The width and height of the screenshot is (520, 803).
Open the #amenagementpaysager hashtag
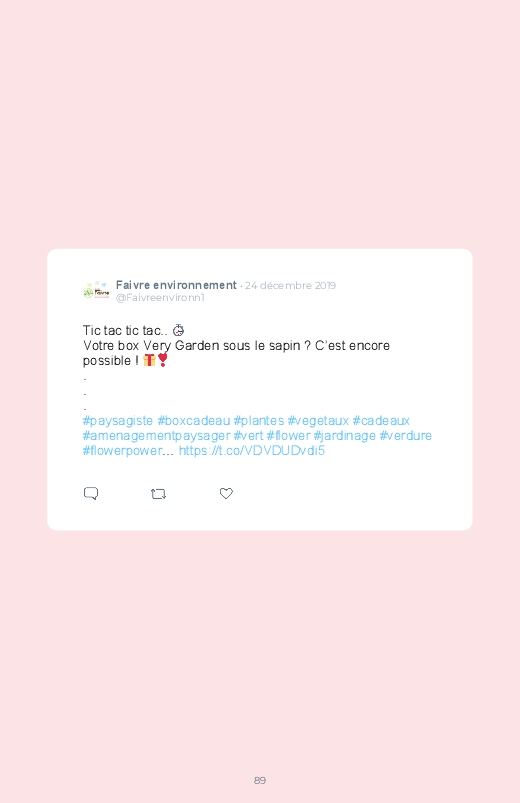156,436
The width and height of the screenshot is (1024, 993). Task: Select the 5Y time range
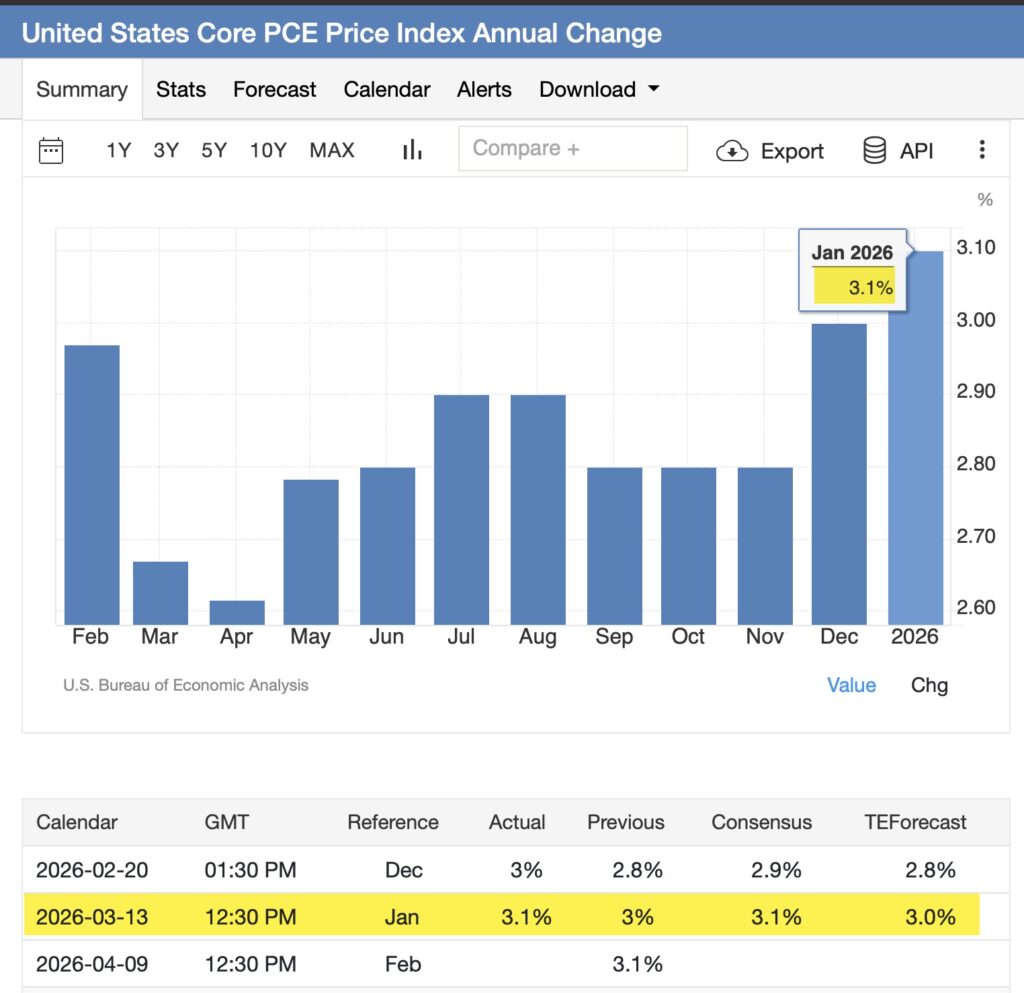(x=214, y=150)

○ ○ ○

[EXERCISE AIM]:
An exact copy of the listing is required; return it without any pictures.

[EXPECTED ANSWER]:
The width and height of the screenshot is (520, 803).
Open the #amenagementpaysager hashtag
156,436
The width and height of the screenshot is (1024, 993). Task: Select the 5Y time range
(x=214, y=150)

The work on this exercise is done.